Some workers are cheering President Barack Obama's call to raise the minimum wage to $10.10.
It's also a big political issue in Illinois. But critics say an increase could hurt some small-business owners.
Currently, the federal minimum wage is $7.25 an hour. For a worker supporting a family of two, that falls just below the poverty level. On Wednesday, the president set out to highlight his initiatives to fight income disparity.. And the governor is also calling for raising the minimum wage.
President Obama took his state of the union message directly to American workers Wednesday, stopping at a suburban Maryland Costco to push for an increase in the federal minimum wage. The big-box store pays its entry-level workers $11.50 an hour, more than $4 above the current wage.

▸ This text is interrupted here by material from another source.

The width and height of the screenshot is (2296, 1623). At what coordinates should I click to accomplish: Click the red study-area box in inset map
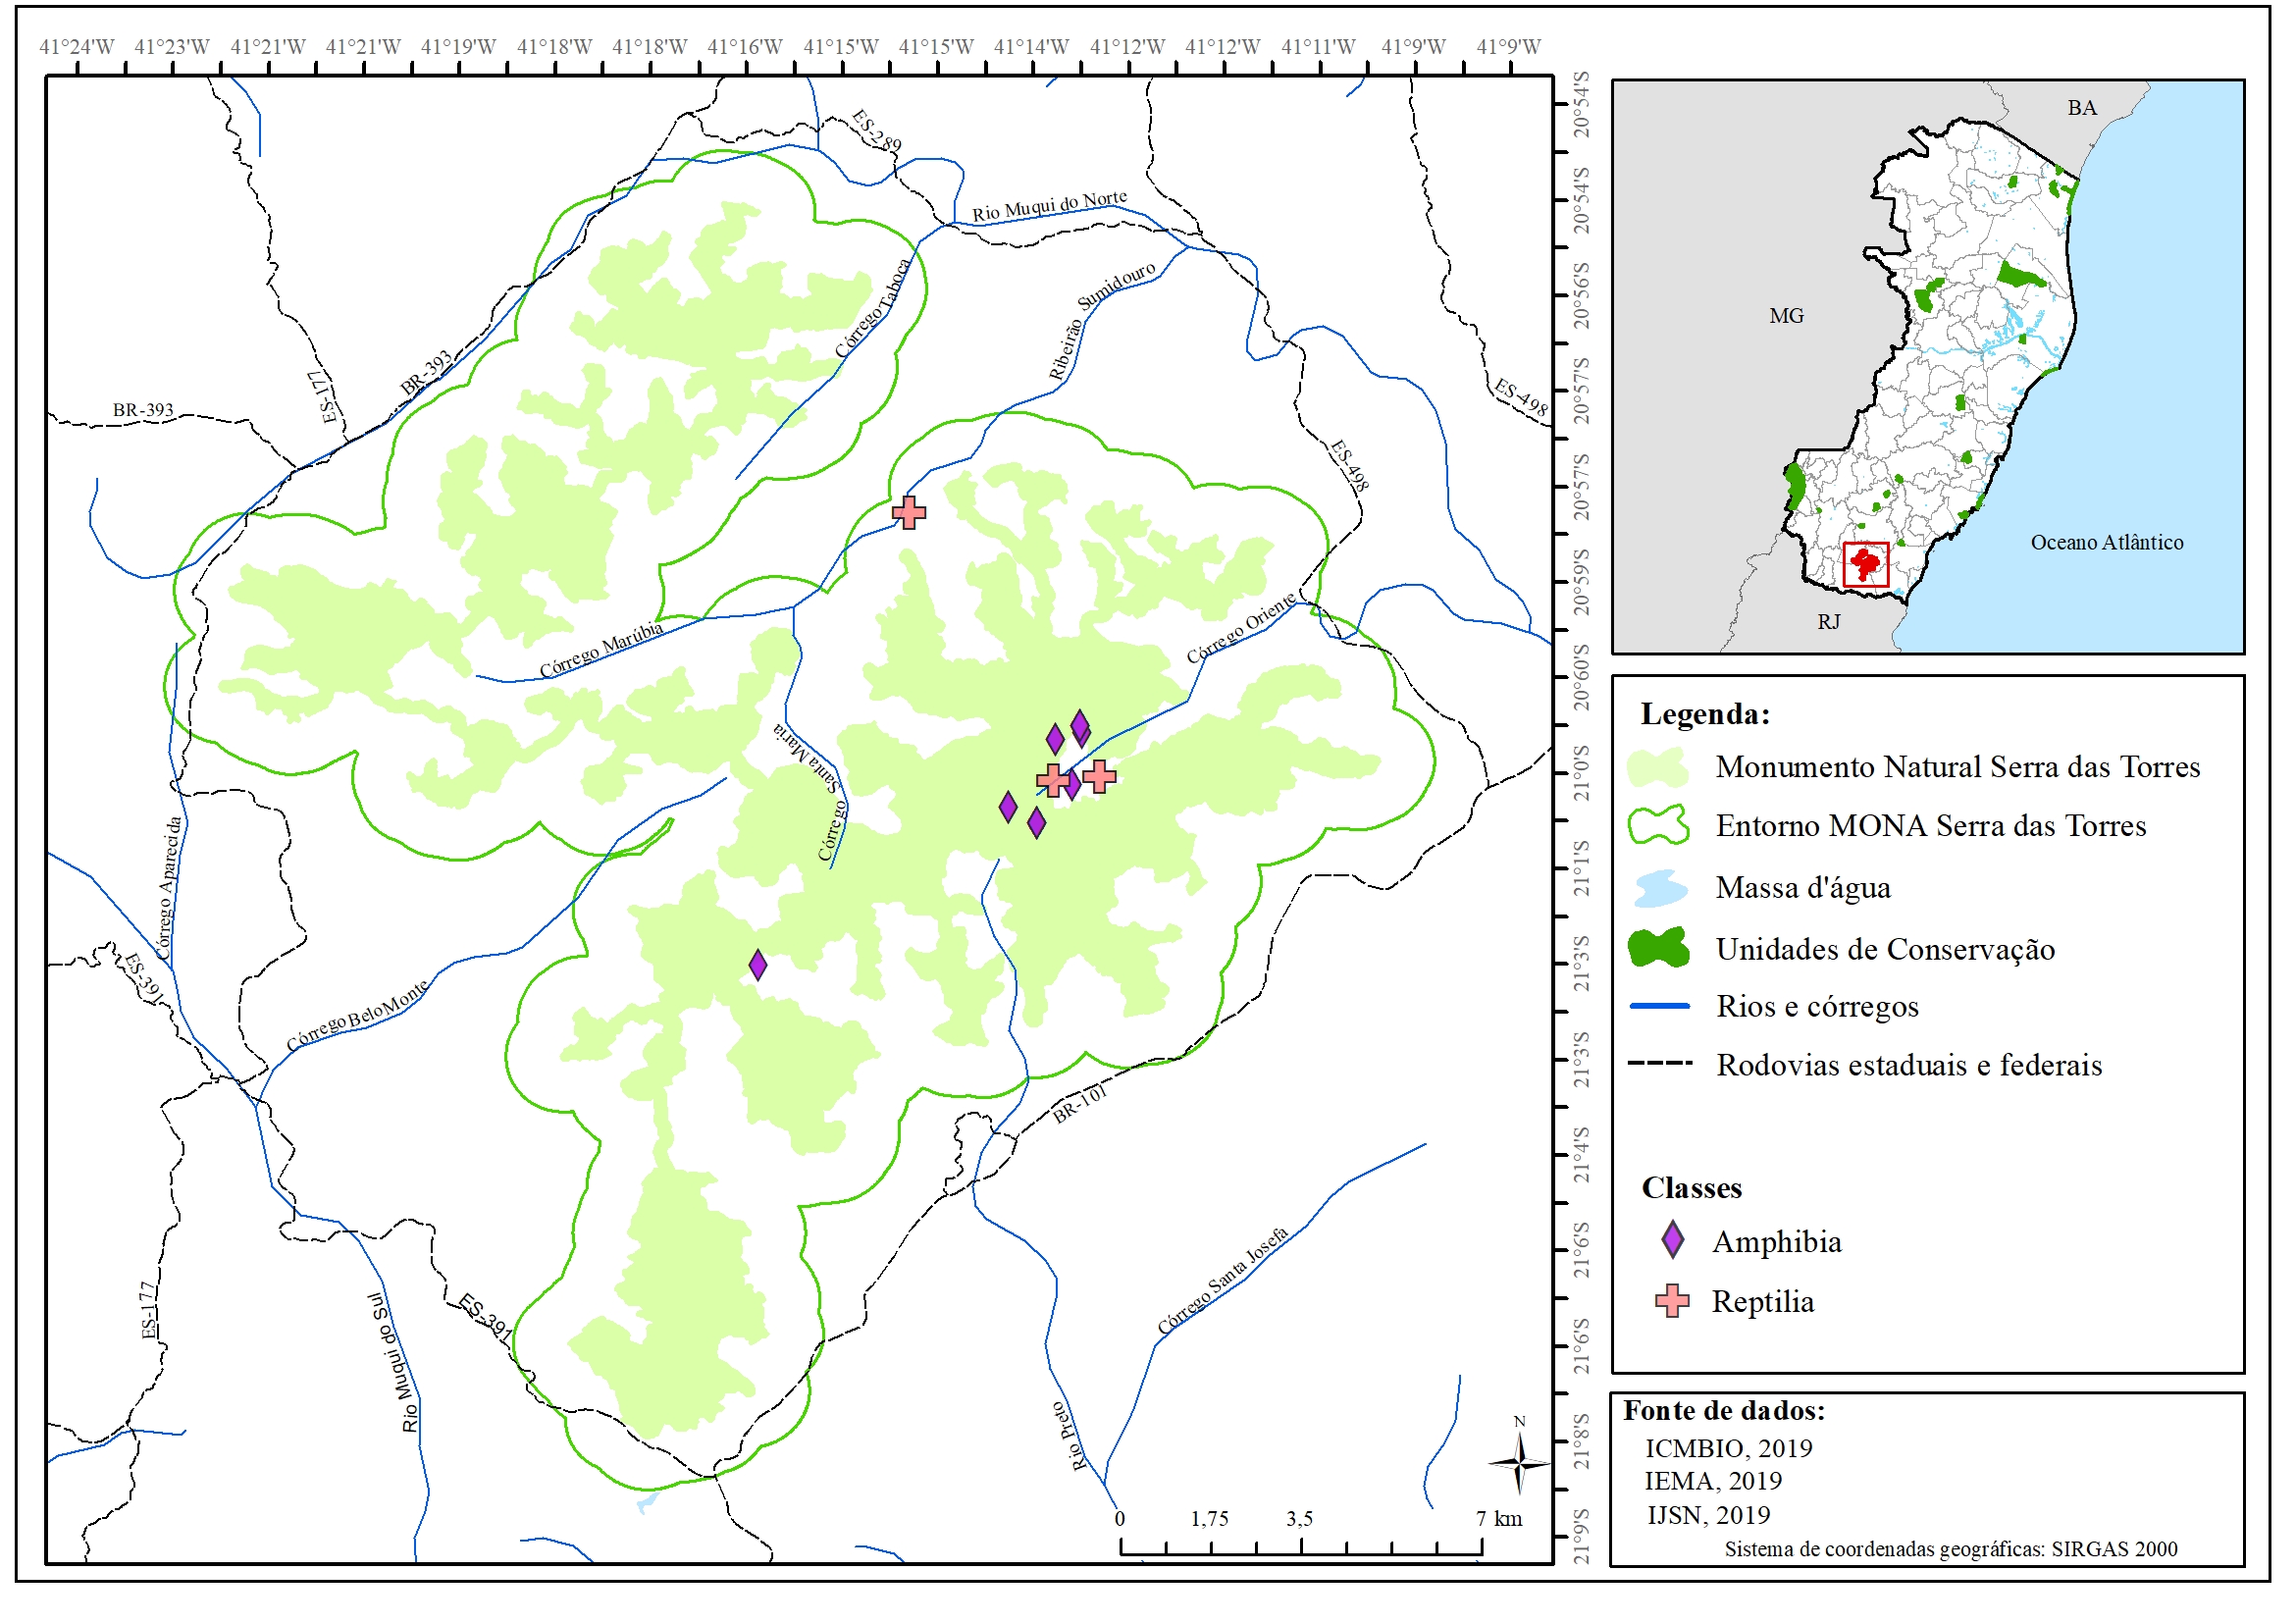1866,564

it's a message echoed by Governor Pat Quinn in his State of the State address Wednesday in Springfield. Illinois already exceeds the federal minimum wage by a dollar. It's $8.25 an hour. Quinn wants to raise it to $10 an hour.
Paying close attention is Kenya Baker. The single mother of three works full time as a certified nursing assistant and supports her family on $9.25 an hour. She says a wage increase could be a big financial boost.

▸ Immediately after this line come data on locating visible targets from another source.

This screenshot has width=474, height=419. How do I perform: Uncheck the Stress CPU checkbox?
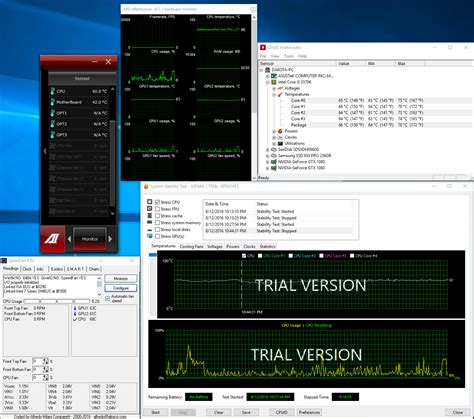157,202
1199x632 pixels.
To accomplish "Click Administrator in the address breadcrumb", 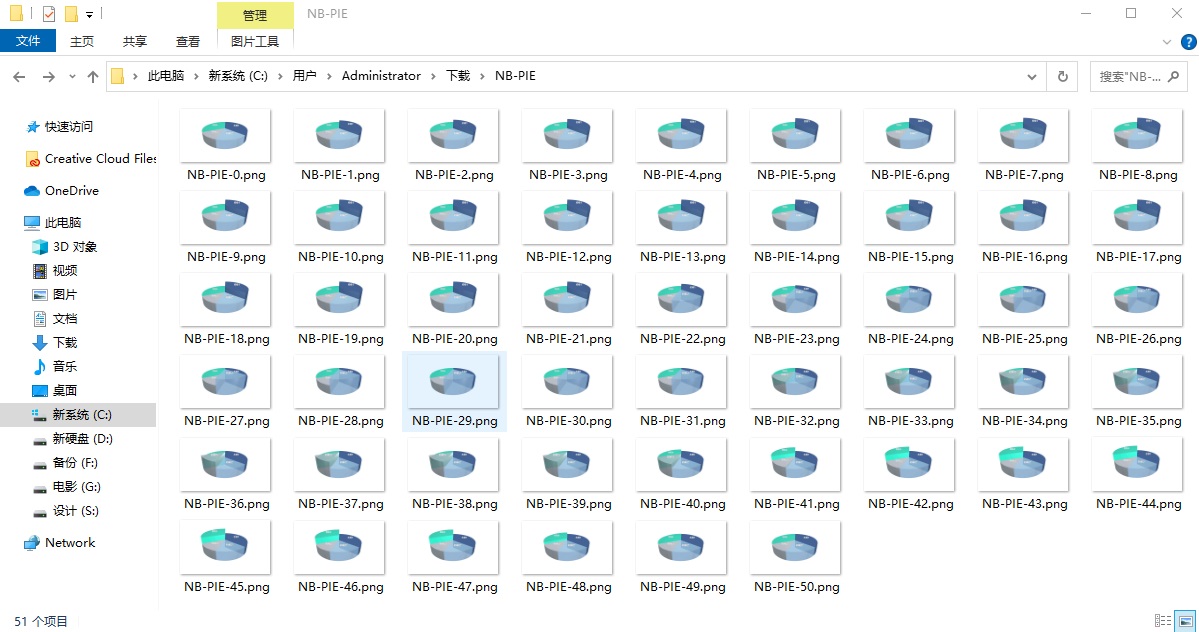I will [x=381, y=76].
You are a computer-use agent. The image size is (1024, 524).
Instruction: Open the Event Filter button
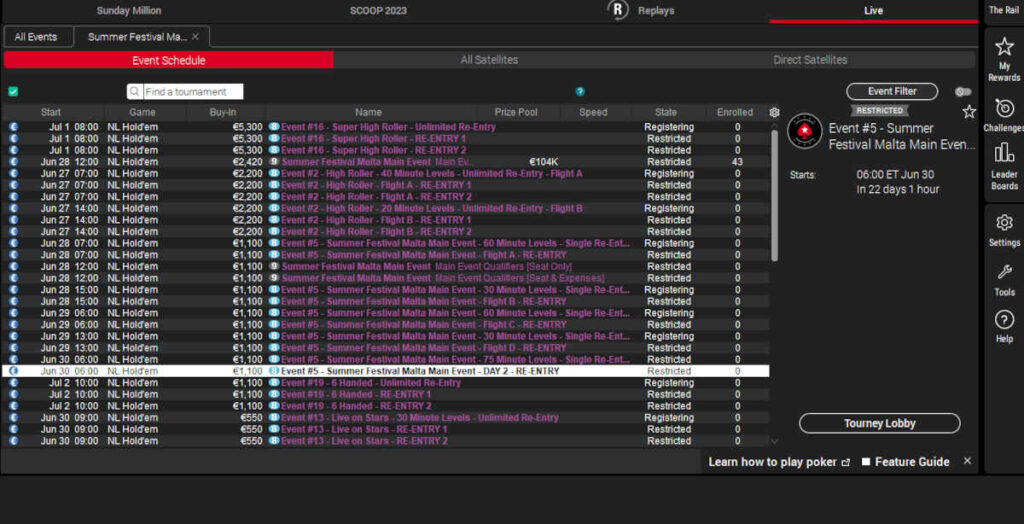pos(892,92)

"It would probably be, like, another $63 every two weeks on my check, which would be another bill that we can pay," she said.

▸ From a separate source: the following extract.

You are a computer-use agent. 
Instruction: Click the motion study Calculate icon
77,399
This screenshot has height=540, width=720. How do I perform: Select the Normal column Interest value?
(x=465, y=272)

Supporters say raising the minimum wage could mean workers would have more money to spend, which would help the economy. Opponents say it would dampen hiring or even spark layoffs. The Chicagoland Chamber of Commerce says while some of their members would like to pay higher wages, it would mean hardship for their businesses.
"It's the small and medium-size employers who are creating the jobs in our economy. It's always been that way, it will continue to be that way. You really can't ask them to do the same thing you would ask of a Costco," said Theresa Mintle, CCC.
The president signed an executive order lifting the minimum wage for workers with new federal contracts to $10.10 an hour. He urged Congress to do the same for Americans nationwide.